A pecuária mundial acaba de dar um salto tecnológico que pode redefinir a forma como o gado é manejado em grandes áreas. A empresa neozelandesa Halter anunciou o lançamento de um sistema inédito de conectividade direta via satélite para colares inteligentes de bovinos, eliminando completamente a necessidade de torres de sinal ou qualquer infraestrutura física nas fazendas.

A novidade utiliza a rede da Starlink para permitir que produtores rurais controlem e monitorem o rebanho em qualquer lugar onde haja céu aberto, incluindo regiões remotas, montanhosas ou com baixa conectividade — um dos maiores gargalos históricos da pecuária moderna.

Segundo informações recentes do setor, a tecnologia remove uma das principais barreiras para a adoção da chamada “cerca virtual”, ampliando drasticamente o alcance da solução e acelerando sua expansão global

Na prática, o sistema funciona por meio de colares equipados com GPS, sensores e estímulos sonoros ou vibratórios que orientam o deslocamento dos animais.
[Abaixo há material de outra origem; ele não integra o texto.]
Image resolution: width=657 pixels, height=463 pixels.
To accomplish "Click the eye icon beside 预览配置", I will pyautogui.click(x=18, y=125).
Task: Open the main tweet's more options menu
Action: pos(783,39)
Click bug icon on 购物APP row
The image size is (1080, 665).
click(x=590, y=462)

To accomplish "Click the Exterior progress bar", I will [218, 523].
Antes, essa tecnologia dependia de torres de rádio instaladas nas propriedades — o que elevava custos e limitava sua adoção em áreas extensas.
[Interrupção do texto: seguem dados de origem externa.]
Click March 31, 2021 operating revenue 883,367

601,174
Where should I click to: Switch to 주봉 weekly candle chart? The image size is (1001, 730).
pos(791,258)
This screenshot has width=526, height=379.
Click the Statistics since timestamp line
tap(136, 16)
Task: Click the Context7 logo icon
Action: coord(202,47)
Agora, com conexão direta ao satélite, toda a infraestrutura terrestre deixa de ser necessária, permitindo que o produtor:

  • Crie cercas virtuais sem arame ou construção física
  • Controle o deslocamento do rebanho pelo celular
  • Monitore comportamento, saúde e reprodução em tempo real
  • Gerencie grandes áreas com menos mão de obra

A própria Halter estima que a conectividade via satélite pode ampliar em até 2,5 vezes a cobertura do mercado pecuário nos Estados Unidos, especialmente em regiões antes inviáveis para esse tipo de tecnologia.
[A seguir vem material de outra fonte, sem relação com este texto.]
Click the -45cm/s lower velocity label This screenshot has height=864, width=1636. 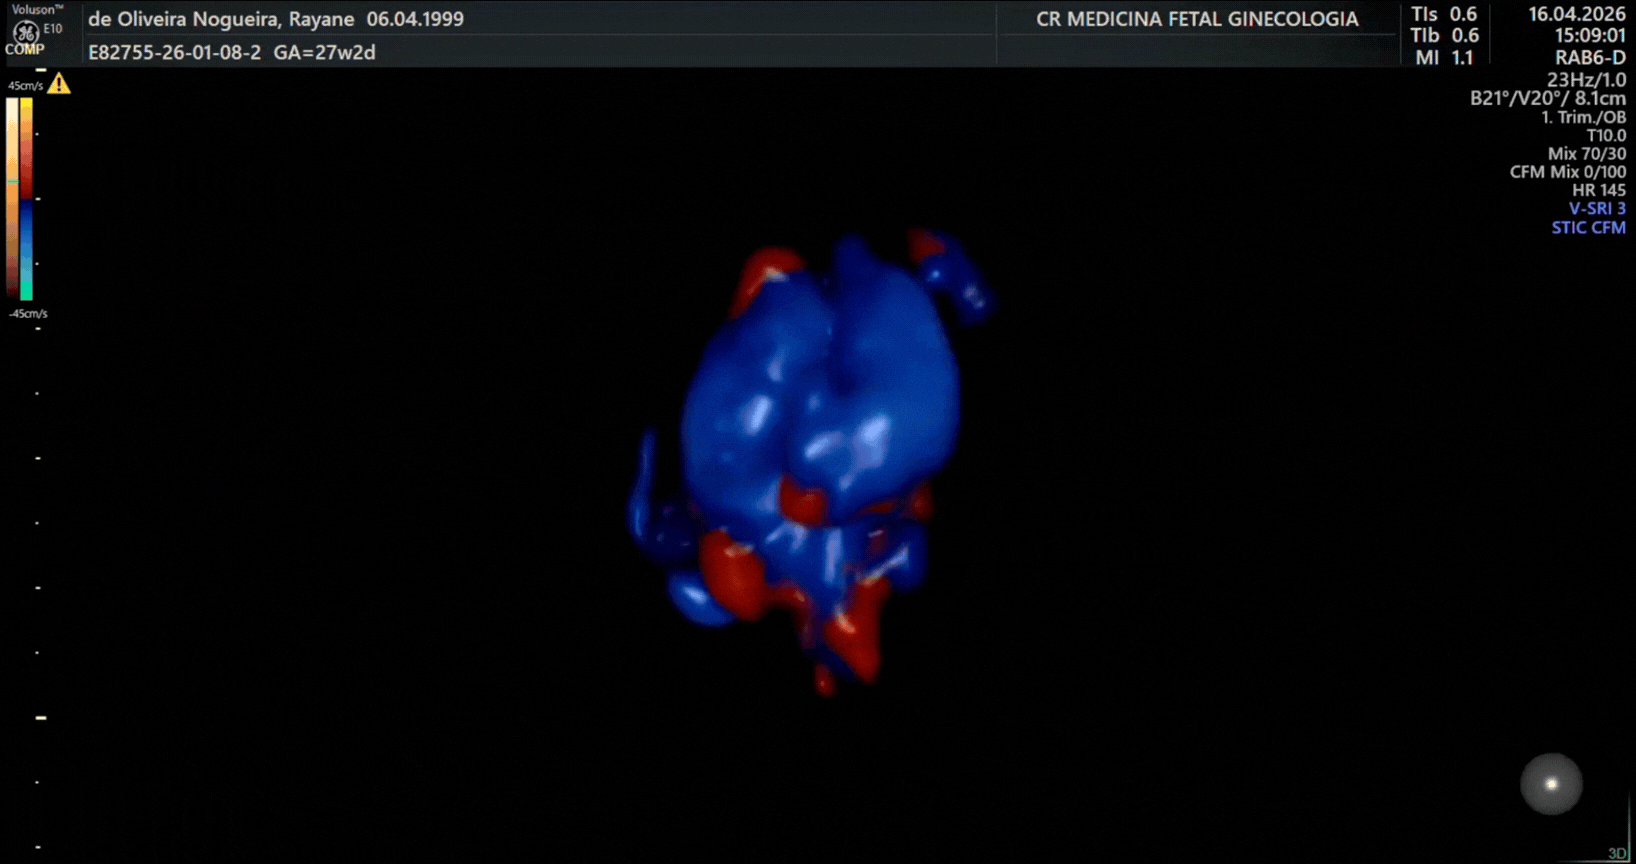point(28,314)
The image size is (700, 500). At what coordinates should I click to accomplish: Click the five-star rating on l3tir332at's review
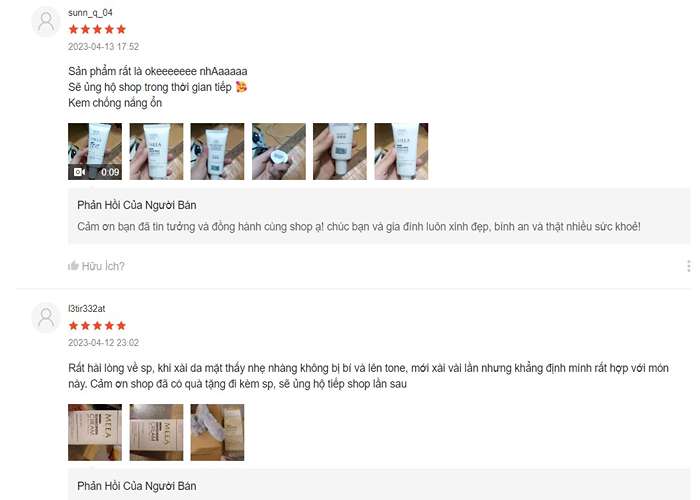pos(97,326)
O avanço chega em um momento estratégico para o setor. Produtores enfrentam desafios crescentes como:

  • Escassez de mão de obra no campo
  • Aumento dos custos operacionais, especialmente combustível
  • Envelhecimento da força de trabalho rural

Nesse cenário, soluções automatizadas e baseadas em dados ganham espaço. Tecnologias como colares inteligentes já vêm sendo usadas para aumentar a eficiência produtiva, reduzir custos e melhorar o manejo sustentável das pastagens .

Um dos exemplos mais emblemáticos dessa transformação vem do High Lonesome Ranch, no Colorado (EUA), onde o sistema já está em operação em uma área de aproximadamente 225 mil acres (mais de 90 mil hectares).

Segundo o gestor da fazenda, Lloyd Calvert, a tecnologia mudou completamente a rotina:

“O satélite desbloqueia a capacidade de operar em áreas extremamente remotas, permitindo acompanhar o comportamento do gado sem precisar estar fisicamente presente”, relatou.

A possibilidade de monitoramento em tempo real traz segurança operacional e tomada de decisão mais rápida, além de reduzir a necessidade de deslocamento constante na propriedade.

Muito além da cerca: inteligência de dados no manejo

Além da conectividade, a Halter também lançou um pacote de novas ferramentas que ampliam ainda mais o potencial da tecnologia:

  • Detecção de cio automatizada, identificando animais fora do ciclo reprodutivo
  • Monitoramento de comportamento em tempo quase real
  • Mapeamento detalhado de pastagens
  • Gestão por zonas e blocos de pastejo
  • Cálculo de demanda alimentar do rebanho

Esses recursos colocam a pecuária em um novo patamar de precisão, permitindo decisões baseadas em dados e maior eficiência no uso do pasto.

Desde sua entrada no mercado americano em 2024, a Halter já expandiu sua atuação para mais de 25 estados. Globalmente, seus clientes já criaram cerca de 900 mil milhas (mais de 1,4 milhão de quilômetros) de cercas virtuais.

Com a integração via satélite, a expectativa é de crescimento ainda mais acelerado, consolidando a tecnologia como uma das principais tendências da pecuária moderna.

O avanço sinaliza uma mudança estrutural no setor. A cerca física — símbolo tradicional da pecuária — começa a dar lugar a sistemas digitais, mais flexíveis e eficientes.

Na prática, isso significa mais controle, menos custo, maior produtividade e uma nova forma de manejar o rebanho em larga escala.

Para o produtor brasileiro, especialmente em regiões extensas e com desafios logísticos, a tecnologia pode representar um divisor de águas — colocando o país ainda mais próximo da chamada pecuária 4.0.